→ **Entries provided**:
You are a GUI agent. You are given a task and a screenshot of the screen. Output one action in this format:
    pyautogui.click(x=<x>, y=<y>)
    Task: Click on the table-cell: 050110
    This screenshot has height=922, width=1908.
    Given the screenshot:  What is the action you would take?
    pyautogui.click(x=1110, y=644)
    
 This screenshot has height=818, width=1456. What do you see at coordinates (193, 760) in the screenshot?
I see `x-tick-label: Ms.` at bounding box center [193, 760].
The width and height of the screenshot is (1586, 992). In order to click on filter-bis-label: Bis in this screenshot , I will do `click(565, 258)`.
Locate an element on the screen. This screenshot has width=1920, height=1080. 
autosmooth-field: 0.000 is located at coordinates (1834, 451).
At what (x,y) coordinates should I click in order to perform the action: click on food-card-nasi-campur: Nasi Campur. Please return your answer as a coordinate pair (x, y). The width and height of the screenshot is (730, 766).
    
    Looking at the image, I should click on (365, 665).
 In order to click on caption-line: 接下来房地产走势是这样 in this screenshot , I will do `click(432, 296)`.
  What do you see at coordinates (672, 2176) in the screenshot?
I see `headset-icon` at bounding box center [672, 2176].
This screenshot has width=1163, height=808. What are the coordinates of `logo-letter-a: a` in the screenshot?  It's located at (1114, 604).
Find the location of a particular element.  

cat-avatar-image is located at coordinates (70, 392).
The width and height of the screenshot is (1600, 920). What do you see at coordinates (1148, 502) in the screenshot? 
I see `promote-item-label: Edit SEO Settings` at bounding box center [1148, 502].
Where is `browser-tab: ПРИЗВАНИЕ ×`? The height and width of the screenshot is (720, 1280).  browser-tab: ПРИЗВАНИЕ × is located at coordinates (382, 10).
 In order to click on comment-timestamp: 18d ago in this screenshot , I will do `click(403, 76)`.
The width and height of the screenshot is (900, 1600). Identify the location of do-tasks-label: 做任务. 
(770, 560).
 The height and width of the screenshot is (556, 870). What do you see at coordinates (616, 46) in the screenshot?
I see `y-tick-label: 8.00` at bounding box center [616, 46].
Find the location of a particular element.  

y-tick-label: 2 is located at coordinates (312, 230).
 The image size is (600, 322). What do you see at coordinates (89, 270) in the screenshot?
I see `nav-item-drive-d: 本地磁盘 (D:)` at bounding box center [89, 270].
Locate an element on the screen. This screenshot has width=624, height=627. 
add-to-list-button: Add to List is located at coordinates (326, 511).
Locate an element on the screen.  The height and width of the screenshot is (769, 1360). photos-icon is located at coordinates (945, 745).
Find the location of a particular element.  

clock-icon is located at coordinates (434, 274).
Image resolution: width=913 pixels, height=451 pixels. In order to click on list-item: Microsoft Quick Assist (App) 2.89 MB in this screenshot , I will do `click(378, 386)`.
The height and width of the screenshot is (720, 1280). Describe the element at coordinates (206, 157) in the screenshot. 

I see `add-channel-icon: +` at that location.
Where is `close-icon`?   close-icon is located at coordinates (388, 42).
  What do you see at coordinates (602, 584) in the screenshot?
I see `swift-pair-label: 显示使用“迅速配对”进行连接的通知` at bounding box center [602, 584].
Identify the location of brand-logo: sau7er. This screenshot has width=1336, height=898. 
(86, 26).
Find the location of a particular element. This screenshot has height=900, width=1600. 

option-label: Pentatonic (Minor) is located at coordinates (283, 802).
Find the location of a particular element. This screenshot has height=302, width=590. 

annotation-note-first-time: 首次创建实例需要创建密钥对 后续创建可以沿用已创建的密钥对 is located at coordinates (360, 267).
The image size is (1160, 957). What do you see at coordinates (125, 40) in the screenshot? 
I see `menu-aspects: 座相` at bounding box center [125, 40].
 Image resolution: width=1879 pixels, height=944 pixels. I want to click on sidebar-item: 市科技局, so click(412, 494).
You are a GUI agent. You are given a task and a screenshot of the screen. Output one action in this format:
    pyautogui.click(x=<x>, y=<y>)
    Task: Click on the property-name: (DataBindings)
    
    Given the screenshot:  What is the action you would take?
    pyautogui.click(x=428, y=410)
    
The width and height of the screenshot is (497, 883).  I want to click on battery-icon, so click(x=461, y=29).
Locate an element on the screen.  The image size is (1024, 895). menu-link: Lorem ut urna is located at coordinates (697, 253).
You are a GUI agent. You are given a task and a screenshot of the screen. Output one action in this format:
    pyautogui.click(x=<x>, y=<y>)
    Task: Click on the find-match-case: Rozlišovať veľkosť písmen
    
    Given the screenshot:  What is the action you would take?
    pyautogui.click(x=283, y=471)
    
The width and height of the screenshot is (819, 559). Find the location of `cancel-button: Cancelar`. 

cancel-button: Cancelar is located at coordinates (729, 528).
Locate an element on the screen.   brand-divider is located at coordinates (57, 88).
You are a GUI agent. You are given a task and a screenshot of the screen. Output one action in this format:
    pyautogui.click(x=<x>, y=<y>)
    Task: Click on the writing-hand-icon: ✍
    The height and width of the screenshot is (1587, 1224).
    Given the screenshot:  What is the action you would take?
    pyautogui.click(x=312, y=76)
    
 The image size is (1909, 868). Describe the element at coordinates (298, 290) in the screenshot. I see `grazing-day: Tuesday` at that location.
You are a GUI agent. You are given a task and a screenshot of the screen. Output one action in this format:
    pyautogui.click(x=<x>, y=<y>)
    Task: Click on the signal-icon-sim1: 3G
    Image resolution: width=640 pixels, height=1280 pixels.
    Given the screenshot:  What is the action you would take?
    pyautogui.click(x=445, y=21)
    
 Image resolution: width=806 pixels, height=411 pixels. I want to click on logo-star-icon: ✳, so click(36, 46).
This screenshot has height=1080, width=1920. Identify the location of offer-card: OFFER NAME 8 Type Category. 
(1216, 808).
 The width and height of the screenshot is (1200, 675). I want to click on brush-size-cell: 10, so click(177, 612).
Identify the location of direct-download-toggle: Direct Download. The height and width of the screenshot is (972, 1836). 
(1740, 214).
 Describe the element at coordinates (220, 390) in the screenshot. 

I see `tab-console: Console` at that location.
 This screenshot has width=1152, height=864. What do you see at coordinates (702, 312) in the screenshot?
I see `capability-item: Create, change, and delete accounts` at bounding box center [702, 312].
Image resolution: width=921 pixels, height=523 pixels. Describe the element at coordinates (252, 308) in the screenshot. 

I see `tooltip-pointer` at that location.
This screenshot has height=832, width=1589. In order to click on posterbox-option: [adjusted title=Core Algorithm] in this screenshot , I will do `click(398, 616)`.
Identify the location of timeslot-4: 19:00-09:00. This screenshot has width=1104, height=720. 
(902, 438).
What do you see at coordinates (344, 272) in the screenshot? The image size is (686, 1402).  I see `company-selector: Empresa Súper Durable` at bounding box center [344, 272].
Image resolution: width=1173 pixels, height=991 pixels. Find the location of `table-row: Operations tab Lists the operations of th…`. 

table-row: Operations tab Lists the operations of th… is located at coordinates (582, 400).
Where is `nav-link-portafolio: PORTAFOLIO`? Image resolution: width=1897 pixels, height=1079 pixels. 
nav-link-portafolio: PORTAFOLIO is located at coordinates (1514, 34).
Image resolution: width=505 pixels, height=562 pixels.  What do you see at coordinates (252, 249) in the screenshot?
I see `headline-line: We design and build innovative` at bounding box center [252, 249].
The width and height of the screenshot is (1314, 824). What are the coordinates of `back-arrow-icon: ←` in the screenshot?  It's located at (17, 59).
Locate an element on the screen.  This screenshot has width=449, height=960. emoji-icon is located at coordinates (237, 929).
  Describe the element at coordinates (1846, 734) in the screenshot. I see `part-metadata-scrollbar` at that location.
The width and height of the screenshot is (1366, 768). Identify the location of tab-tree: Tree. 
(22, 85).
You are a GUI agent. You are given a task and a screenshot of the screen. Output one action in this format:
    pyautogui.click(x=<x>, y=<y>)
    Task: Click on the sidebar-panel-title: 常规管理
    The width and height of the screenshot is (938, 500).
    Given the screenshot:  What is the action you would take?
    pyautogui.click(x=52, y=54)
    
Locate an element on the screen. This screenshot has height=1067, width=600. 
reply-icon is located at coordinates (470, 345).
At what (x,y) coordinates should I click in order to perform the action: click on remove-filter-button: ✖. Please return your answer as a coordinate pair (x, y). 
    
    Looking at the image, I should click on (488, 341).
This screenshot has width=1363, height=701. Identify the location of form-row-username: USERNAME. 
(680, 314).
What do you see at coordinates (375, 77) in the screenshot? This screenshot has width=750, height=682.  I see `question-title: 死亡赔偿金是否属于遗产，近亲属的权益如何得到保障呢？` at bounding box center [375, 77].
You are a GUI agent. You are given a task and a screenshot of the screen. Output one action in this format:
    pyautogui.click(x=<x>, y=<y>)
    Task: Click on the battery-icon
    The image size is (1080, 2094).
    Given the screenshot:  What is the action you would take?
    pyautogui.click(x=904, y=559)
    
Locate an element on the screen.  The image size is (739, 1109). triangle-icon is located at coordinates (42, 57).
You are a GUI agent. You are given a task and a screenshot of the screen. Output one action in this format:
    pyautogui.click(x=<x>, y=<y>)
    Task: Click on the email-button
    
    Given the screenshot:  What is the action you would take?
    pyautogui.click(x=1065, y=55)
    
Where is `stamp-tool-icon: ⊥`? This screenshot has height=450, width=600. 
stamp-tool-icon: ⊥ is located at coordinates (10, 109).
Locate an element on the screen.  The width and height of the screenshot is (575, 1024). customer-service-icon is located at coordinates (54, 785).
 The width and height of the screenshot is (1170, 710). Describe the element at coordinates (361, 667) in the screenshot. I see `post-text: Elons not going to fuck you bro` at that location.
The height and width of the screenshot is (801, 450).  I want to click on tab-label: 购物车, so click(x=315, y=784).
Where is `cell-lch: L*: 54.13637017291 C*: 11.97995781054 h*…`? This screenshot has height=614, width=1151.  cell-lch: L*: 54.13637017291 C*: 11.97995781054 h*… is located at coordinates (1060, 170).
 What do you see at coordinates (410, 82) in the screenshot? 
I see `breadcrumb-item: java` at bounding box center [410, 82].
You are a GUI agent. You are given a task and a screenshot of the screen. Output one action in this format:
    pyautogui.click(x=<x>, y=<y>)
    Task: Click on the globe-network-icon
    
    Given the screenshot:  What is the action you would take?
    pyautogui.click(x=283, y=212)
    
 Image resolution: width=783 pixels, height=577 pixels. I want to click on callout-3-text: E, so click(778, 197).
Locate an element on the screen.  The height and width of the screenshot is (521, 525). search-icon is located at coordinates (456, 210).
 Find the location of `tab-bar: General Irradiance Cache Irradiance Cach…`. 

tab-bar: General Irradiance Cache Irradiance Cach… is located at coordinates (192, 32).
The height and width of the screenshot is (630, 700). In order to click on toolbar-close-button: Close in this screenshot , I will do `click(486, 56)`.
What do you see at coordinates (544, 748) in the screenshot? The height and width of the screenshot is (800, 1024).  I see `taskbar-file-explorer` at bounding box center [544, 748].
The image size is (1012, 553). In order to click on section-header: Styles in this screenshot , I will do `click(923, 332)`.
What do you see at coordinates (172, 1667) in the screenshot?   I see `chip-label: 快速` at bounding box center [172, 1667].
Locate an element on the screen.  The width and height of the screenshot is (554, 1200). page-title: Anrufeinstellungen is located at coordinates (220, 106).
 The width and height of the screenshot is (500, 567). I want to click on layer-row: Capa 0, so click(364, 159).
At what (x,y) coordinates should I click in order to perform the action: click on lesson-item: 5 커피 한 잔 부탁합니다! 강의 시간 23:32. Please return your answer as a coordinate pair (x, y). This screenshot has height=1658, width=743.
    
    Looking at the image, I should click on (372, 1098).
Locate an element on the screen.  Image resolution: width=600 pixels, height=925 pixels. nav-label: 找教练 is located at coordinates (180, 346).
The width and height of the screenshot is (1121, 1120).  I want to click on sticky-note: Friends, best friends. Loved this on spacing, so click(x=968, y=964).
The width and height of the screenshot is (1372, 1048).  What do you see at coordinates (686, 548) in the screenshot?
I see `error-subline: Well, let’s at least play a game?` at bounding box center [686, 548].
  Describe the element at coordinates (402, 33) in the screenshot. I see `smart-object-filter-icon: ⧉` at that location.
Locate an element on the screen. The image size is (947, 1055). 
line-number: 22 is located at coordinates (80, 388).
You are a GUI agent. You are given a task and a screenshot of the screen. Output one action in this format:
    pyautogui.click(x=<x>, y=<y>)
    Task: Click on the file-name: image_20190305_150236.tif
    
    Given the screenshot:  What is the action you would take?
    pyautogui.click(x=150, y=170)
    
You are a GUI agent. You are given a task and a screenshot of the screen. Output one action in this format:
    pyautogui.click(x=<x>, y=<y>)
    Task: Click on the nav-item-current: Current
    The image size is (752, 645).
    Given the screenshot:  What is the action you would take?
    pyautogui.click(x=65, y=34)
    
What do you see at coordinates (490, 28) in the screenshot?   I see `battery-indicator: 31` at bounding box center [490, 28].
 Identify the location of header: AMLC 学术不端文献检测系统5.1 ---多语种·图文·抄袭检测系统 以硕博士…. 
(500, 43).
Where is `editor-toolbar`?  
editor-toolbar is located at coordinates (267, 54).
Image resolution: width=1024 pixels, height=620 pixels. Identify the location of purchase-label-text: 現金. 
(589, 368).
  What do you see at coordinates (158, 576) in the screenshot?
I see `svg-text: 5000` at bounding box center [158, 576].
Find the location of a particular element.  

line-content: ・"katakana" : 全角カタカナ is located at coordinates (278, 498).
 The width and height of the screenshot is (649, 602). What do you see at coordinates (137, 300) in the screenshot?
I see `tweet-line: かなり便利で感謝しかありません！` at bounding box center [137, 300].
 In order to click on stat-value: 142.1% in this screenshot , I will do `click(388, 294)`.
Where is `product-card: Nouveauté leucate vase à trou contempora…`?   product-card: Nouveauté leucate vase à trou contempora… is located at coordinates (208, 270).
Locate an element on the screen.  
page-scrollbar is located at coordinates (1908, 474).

→ **Exercise**: Please lay out the records above as a numbered list, starting at their first line and stopping after the line that contains "pyautogui.click(x=1110, y=644)". Leave out any blank lines.

→ **Finished exercise**:
1. You are a GUI agent. You are given a task and a screenshot of the screen. Output one action in this format:
2.     pyautogui.click(x=<x>, y=<y>)
3.     Task: Click on the table-cell: 050110
4.     This screenshot has height=922, width=1908.
5.     Given the screenshot:  What is the action you would take?
6.     pyautogui.click(x=1110, y=644)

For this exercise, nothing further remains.